* EXERCISE BRIEF:
Your output should be the lines of the entries below, exactly, from the first one through the line that holds "ChatGPT でブログを書いてアクセスは増えるのか？ (28, 1357)".

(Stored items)
══════════
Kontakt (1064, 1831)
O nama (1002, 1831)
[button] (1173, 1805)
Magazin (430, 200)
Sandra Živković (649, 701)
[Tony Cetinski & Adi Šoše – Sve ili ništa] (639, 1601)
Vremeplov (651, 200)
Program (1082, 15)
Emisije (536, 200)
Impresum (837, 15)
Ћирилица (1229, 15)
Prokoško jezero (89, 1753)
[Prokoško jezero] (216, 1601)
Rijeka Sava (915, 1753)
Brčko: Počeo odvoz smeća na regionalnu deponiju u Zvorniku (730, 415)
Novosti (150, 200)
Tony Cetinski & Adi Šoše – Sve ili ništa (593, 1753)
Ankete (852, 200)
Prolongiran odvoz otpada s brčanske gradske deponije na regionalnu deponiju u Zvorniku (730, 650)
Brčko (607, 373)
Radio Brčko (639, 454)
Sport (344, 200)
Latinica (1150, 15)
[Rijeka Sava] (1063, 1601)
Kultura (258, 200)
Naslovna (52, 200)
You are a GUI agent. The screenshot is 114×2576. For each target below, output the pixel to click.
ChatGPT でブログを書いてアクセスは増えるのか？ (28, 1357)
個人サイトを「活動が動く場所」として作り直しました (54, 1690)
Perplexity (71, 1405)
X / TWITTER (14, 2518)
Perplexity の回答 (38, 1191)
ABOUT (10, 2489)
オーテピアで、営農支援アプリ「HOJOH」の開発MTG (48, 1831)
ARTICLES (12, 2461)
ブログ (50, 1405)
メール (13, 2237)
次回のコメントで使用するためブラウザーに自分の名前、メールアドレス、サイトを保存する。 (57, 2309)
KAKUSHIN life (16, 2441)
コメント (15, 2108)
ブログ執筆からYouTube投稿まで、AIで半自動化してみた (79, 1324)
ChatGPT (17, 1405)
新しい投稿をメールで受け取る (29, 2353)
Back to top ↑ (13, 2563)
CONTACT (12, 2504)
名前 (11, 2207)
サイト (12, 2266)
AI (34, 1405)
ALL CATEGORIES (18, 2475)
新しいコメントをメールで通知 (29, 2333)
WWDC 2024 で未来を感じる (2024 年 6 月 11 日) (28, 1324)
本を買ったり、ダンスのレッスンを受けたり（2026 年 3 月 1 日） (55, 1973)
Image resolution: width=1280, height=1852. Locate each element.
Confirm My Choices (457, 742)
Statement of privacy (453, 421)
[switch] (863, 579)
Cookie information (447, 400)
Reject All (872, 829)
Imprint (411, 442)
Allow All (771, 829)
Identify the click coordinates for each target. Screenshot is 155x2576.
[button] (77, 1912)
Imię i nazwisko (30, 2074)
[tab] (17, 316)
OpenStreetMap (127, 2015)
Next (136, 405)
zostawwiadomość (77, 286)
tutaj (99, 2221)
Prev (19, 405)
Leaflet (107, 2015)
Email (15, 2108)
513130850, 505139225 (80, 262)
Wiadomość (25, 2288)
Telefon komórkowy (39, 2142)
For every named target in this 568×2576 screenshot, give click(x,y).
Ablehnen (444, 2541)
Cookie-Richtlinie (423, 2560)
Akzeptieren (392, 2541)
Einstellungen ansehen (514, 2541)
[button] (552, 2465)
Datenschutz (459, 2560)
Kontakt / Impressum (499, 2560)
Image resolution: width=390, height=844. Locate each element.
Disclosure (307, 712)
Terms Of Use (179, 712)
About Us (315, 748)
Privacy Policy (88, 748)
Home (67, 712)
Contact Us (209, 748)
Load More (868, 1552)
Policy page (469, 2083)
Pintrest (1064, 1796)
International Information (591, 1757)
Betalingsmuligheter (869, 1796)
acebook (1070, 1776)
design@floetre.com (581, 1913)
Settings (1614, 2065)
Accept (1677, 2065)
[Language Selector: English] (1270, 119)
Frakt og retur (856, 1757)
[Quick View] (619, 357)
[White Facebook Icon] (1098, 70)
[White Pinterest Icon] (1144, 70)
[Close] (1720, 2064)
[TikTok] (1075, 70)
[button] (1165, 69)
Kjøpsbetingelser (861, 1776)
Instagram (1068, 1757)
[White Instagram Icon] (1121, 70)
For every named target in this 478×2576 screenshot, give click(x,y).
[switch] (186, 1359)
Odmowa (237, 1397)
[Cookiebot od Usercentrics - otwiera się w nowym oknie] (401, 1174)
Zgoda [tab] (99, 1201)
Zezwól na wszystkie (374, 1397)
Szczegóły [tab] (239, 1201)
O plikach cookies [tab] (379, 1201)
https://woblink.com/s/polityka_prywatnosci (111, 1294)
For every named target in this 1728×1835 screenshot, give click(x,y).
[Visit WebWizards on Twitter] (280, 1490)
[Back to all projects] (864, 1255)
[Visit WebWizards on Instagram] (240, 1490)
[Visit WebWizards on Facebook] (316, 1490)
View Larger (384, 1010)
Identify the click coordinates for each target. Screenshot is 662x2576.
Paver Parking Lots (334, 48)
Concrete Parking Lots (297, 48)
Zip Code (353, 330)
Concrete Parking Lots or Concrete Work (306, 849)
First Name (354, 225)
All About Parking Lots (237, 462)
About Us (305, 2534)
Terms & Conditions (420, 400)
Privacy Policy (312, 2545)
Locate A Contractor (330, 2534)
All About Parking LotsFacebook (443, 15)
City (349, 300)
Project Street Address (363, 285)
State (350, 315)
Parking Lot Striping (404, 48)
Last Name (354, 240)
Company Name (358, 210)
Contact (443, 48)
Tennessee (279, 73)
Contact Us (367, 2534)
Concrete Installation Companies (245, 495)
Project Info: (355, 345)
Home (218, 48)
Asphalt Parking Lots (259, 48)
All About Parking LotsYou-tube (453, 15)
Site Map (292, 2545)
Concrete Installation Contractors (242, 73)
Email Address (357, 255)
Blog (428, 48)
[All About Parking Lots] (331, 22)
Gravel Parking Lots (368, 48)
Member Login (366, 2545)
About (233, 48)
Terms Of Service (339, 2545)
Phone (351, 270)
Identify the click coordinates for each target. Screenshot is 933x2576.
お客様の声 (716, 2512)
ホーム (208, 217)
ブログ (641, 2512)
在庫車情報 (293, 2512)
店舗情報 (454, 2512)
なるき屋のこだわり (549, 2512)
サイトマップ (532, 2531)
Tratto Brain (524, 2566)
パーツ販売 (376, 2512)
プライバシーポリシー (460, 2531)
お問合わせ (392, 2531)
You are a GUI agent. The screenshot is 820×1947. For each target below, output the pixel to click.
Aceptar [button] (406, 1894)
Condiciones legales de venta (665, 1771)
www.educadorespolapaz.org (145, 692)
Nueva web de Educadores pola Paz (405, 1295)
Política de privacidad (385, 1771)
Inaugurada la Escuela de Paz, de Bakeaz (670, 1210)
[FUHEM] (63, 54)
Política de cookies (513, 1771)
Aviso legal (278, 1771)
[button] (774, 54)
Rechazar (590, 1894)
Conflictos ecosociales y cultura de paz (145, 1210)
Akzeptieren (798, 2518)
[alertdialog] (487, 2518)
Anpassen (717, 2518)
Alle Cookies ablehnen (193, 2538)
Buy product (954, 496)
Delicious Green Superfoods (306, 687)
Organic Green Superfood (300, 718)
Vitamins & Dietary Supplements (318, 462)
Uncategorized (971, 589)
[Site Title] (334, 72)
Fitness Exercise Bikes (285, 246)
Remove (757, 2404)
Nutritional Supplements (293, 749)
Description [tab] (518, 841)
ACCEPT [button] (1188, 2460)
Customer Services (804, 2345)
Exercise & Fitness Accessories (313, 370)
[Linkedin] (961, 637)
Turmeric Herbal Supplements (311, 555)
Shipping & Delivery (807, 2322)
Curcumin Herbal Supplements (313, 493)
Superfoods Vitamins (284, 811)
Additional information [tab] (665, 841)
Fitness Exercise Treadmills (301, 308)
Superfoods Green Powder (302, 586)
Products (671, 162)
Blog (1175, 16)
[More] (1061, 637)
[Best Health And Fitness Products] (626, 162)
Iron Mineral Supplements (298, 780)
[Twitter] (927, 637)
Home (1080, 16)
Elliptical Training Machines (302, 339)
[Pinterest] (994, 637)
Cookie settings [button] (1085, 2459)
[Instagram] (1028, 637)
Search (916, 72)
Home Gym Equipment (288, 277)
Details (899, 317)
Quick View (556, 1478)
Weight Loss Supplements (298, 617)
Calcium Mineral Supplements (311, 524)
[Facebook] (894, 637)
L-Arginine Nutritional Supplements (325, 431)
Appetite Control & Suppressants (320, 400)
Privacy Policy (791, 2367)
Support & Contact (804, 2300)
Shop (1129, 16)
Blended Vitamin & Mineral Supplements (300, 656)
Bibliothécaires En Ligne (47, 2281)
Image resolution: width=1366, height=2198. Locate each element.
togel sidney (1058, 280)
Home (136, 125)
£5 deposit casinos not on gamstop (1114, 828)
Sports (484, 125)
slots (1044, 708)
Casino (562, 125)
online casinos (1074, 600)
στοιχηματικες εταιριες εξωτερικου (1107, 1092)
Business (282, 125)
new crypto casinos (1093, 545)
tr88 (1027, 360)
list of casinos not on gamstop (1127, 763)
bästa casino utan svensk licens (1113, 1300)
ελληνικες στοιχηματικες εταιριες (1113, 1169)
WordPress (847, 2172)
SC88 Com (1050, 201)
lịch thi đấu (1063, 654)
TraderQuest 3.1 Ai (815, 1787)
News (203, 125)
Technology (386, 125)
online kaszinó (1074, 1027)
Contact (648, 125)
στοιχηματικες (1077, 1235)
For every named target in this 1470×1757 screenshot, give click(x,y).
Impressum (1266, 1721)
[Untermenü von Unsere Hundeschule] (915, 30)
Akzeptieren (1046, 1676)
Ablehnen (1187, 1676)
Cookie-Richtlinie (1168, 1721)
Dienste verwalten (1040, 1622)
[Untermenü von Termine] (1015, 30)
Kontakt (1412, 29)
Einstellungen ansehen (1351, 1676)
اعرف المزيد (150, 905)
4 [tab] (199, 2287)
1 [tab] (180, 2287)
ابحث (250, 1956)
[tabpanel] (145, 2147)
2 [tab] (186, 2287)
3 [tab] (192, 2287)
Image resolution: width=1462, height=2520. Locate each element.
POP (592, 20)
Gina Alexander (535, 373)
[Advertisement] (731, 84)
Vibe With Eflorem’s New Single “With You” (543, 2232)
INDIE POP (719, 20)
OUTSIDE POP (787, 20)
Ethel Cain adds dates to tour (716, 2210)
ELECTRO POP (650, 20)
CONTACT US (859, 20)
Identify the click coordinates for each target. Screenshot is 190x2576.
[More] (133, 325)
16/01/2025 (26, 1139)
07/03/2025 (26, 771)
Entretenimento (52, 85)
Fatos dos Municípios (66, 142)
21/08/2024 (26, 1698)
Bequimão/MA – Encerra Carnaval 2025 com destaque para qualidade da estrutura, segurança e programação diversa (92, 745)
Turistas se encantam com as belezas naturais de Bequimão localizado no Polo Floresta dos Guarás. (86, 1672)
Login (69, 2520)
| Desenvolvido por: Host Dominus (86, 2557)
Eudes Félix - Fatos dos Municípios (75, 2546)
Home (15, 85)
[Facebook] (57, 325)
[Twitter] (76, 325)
══════════
* ANSWER SPACE:
Kontakt (1064, 1831)
O nama (1002, 1831)
[button] (1173, 1805)
Magazin (430, 200)
Sandra Živković (649, 701)
[Tony Cetinski & Adi Šoše – Sve ili ništa] (639, 1601)
Vremeplov (651, 200)
Program (1082, 15)
Emisije (536, 200)
Impresum (837, 15)
Ћирилица (1229, 15)
Prokoško jezero (89, 1753)
[Prokoško jezero] (216, 1601)
Rijeka Sava (915, 1753)
Brčko: Počeo odvoz smeća na regionalnu deponiju u Zvorniku (730, 415)
Novosti (150, 200)
Tony Cetinski & Adi Šoše – Sve ili ništa (593, 1753)
Ankete (852, 200)
Prolongiran odvoz otpada s brčanske gradske deponije na regionalnu deponiju u Zvorniku (730, 650)
Brčko (607, 373)
Radio Brčko (639, 454)
Sport (344, 200)
Latinica (1150, 15)
[Rijeka Sava] (1063, 1601)
Kultura (258, 200)
Naslovna (52, 200)
You are a GUI agent. The screenshot is 114×2576. For each target below, output the pixel to click.
ChatGPT でブログを書いてアクセスは増えるのか？ (28, 1357)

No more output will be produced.